━━━━━ MATERIAL SHOWN ━━━━━

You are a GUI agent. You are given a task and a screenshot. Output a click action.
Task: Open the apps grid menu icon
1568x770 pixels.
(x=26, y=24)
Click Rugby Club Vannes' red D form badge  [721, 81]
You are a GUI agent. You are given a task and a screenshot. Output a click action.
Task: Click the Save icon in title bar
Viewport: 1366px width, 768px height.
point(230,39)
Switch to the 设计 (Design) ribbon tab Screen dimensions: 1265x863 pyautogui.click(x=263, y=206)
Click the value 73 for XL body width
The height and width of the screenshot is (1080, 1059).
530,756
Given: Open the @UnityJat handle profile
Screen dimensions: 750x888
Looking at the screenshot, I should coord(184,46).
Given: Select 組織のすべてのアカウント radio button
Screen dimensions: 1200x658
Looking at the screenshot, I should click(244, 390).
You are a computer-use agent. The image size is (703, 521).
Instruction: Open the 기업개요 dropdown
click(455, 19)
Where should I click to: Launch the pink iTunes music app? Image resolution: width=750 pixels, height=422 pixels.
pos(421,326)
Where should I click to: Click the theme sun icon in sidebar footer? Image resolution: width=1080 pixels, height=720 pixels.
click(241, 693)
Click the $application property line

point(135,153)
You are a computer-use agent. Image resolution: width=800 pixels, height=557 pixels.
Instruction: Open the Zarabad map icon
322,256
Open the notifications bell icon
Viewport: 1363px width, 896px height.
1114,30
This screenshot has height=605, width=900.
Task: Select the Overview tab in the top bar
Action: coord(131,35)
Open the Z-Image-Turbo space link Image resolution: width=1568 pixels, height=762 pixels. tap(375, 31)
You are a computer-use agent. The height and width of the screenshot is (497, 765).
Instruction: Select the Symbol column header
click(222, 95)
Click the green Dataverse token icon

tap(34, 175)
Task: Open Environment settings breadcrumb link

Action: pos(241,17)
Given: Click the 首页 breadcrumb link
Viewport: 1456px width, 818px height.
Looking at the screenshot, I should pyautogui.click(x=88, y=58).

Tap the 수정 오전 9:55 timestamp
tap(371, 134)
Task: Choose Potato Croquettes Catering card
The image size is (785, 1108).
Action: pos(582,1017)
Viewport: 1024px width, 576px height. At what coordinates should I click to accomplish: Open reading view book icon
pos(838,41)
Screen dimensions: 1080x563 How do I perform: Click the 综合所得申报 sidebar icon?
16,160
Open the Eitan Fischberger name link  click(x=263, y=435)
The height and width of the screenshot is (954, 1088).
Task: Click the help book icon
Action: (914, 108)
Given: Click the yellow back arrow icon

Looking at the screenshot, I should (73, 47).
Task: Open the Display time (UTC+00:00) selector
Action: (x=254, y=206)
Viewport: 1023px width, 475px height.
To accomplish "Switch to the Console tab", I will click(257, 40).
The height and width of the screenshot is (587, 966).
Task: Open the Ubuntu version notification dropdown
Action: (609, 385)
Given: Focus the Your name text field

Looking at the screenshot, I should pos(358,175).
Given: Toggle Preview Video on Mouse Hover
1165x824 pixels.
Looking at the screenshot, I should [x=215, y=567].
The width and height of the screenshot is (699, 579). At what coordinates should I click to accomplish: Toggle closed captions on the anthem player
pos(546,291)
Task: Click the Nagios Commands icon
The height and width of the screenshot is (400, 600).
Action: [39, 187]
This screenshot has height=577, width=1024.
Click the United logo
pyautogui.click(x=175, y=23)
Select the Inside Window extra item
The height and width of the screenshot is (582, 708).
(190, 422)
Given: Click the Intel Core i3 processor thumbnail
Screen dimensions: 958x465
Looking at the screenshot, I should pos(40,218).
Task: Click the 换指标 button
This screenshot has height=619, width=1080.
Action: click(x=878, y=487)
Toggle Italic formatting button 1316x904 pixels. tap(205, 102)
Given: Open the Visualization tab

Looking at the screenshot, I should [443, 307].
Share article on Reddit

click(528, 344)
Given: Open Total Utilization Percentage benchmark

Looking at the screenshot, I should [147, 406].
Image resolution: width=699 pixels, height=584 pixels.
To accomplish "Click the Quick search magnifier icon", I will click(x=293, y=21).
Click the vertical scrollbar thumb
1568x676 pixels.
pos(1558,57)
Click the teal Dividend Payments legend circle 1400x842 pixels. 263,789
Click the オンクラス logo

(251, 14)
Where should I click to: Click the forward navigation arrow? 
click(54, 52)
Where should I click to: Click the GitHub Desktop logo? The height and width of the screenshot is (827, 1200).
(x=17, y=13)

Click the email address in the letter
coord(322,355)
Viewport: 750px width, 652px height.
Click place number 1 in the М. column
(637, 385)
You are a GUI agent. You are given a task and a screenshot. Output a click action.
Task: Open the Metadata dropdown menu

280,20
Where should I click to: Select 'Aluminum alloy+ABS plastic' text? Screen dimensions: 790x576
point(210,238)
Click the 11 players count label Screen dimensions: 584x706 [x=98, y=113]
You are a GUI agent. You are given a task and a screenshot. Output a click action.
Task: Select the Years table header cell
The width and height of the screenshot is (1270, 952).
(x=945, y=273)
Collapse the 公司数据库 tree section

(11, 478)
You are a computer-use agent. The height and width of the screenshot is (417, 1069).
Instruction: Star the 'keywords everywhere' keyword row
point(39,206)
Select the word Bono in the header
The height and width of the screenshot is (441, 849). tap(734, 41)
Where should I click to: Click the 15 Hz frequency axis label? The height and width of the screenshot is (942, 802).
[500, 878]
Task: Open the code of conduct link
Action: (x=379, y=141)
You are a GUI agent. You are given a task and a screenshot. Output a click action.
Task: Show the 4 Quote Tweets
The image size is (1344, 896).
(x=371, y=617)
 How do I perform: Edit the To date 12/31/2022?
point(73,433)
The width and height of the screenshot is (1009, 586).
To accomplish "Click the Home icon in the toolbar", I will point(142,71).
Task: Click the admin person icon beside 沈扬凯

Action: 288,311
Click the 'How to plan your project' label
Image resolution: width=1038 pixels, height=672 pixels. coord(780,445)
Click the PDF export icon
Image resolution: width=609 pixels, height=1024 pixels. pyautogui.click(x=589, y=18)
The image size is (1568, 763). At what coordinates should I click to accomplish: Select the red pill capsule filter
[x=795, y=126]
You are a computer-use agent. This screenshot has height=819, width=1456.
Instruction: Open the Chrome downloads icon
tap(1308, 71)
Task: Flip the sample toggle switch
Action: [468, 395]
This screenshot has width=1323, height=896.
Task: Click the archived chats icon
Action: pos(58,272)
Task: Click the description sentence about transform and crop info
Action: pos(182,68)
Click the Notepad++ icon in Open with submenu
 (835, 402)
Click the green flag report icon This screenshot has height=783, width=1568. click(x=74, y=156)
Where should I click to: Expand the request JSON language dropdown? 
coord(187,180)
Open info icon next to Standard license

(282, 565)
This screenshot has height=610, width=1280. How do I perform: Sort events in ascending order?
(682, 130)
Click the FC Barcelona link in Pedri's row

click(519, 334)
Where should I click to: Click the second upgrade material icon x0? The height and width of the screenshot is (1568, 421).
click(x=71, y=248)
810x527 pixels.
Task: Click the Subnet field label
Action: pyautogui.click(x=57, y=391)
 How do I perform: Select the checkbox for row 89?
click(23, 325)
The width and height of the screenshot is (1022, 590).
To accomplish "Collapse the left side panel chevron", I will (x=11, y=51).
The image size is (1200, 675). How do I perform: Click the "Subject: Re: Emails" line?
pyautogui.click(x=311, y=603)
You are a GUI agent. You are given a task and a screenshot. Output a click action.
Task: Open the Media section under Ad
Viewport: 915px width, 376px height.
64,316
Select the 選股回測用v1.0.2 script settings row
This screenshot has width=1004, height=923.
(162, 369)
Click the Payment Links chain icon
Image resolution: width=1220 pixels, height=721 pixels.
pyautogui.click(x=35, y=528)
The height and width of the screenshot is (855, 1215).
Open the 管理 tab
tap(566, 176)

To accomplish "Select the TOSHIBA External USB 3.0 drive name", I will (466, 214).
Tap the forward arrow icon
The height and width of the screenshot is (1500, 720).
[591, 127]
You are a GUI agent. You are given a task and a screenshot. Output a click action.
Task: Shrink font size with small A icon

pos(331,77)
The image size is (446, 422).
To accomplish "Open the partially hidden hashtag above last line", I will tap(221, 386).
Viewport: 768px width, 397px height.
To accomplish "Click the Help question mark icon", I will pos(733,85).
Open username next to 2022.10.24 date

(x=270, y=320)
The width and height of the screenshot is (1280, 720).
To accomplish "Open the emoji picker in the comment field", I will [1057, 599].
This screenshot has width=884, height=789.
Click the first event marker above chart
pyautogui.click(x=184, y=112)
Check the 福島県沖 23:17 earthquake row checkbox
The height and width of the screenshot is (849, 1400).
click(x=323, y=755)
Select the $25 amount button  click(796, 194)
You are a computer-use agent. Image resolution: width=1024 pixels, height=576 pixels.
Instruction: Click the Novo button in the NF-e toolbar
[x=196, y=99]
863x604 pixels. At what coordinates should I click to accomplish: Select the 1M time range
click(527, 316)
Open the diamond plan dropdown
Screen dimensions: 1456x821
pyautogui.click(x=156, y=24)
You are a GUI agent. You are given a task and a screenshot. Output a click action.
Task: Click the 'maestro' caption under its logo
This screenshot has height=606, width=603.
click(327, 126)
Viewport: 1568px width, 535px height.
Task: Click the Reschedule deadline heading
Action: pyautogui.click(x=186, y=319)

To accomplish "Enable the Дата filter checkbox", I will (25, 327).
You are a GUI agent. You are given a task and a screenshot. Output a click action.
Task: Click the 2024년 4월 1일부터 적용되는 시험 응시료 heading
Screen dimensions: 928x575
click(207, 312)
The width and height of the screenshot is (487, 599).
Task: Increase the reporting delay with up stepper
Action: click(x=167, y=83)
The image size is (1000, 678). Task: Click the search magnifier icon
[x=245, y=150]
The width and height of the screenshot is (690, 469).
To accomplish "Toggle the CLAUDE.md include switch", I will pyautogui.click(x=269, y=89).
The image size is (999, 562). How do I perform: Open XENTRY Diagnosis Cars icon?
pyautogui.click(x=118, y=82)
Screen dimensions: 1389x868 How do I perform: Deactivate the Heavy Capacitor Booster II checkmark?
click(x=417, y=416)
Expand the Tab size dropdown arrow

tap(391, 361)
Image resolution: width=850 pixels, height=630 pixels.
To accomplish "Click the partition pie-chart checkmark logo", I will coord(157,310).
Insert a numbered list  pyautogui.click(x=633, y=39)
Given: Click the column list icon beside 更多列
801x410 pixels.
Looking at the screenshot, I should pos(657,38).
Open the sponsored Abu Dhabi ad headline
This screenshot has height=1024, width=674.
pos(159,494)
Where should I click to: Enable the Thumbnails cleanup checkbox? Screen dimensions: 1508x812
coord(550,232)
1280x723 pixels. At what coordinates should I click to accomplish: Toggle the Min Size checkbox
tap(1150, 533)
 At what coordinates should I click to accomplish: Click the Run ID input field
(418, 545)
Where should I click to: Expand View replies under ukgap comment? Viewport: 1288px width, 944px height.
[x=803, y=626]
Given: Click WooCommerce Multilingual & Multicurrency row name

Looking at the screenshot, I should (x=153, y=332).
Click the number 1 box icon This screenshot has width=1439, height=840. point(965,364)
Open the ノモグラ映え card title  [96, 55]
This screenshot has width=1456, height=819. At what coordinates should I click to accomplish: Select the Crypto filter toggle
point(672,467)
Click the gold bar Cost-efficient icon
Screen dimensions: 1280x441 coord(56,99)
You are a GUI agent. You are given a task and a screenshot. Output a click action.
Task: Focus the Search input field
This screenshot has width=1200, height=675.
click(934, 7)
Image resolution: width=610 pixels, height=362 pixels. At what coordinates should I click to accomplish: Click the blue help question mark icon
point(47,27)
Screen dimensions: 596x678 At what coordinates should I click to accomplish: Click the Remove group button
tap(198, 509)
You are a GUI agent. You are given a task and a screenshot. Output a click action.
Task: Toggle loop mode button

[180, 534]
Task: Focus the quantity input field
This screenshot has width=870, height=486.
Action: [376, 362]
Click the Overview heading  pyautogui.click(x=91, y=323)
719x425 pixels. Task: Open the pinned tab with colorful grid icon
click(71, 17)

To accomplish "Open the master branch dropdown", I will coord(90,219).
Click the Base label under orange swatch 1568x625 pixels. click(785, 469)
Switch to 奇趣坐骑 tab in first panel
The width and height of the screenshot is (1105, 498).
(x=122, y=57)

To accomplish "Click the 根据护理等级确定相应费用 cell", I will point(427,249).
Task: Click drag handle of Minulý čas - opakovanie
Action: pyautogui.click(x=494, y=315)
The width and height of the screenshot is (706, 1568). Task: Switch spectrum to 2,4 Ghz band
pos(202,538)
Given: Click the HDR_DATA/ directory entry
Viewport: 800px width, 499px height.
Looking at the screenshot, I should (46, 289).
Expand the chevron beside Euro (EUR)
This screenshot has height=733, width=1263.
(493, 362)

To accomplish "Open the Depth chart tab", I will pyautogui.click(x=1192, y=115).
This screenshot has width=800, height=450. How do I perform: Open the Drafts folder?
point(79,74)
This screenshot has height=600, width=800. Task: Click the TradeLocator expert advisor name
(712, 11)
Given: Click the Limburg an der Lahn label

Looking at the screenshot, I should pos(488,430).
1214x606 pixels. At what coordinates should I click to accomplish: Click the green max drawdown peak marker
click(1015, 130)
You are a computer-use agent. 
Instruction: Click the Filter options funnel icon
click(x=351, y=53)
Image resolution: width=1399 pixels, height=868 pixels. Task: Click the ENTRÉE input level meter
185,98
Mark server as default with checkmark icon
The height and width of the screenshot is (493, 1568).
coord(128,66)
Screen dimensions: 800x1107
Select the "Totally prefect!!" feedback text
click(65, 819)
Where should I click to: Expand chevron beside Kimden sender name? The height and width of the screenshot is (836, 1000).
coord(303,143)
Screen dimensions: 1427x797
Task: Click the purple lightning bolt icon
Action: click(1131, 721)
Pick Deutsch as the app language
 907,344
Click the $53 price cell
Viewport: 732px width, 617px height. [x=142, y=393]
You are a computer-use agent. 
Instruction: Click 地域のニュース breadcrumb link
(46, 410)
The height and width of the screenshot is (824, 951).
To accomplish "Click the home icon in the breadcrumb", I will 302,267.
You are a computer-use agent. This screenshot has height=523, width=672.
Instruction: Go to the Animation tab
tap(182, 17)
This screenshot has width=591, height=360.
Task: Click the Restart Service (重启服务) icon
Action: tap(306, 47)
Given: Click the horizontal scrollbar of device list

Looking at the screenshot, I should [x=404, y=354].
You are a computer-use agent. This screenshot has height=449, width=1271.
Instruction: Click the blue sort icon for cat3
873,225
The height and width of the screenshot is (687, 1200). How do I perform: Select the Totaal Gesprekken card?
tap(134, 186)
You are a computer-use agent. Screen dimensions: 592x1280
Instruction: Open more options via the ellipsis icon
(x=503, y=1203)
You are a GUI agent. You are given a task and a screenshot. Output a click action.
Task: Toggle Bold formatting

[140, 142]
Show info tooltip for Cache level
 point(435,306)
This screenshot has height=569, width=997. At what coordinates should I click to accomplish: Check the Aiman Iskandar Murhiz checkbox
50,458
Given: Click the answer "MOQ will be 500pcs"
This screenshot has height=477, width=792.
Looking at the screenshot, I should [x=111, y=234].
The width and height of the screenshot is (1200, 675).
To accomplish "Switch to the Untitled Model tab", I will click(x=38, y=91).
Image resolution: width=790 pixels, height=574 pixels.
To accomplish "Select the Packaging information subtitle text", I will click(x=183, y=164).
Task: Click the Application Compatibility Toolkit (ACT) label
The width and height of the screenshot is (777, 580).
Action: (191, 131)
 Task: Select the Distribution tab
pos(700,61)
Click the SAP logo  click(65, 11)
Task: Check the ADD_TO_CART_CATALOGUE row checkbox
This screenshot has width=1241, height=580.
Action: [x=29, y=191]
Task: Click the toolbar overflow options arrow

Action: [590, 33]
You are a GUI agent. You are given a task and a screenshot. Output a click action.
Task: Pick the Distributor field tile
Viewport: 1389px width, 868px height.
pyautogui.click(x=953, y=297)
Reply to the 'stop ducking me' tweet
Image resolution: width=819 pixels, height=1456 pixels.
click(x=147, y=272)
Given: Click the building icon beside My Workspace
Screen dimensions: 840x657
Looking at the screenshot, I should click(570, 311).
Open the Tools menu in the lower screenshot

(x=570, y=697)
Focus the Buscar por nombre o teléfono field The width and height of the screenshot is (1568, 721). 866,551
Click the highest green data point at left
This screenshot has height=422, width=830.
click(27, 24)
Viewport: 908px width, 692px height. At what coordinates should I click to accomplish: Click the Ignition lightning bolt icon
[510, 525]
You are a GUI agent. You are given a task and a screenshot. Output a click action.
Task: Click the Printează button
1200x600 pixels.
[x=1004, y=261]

━━━━━

### [ACTIVITY]
All that belongs in the answer is the run of lines above from the line containing "Given: Open the Visualization tab" through the line containing "Click the 11", exactly as written.

### [WRITTEN SOLUTION]
Given: Open the Visualization tab

Looking at the screenshot, I should [443, 307].
Share article on Reddit

click(528, 344)
Given: Open Total Utilization Percentage benchmark

Looking at the screenshot, I should [147, 406].
Image resolution: width=699 pixels, height=584 pixels.
To accomplish "Click the Quick search magnifier icon", I will click(x=293, y=21).
Click the vertical scrollbar thumb
1568x676 pixels.
pos(1558,57)
Click the teal Dividend Payments legend circle 1400x842 pixels. 263,789
Click the オンクラス logo

(251, 14)
Where should I click to: Click the forward navigation arrow? 
click(54, 52)
Where should I click to: Click the GitHub Desktop logo? The height and width of the screenshot is (827, 1200).
(x=17, y=13)

Click the email address in the letter
coord(322,355)
Viewport: 750px width, 652px height.
Click place number 1 in the М. column
(637, 385)
You are a GUI agent. You are given a task and a screenshot. Output a click action.
Task: Open the Metadata dropdown menu

280,20
Where should I click to: Select 'Aluminum alloy+ABS plastic' text? Screen dimensions: 790x576
point(210,238)
Click the 11 players count label Screen dimensions: 584x706 [x=98, y=113]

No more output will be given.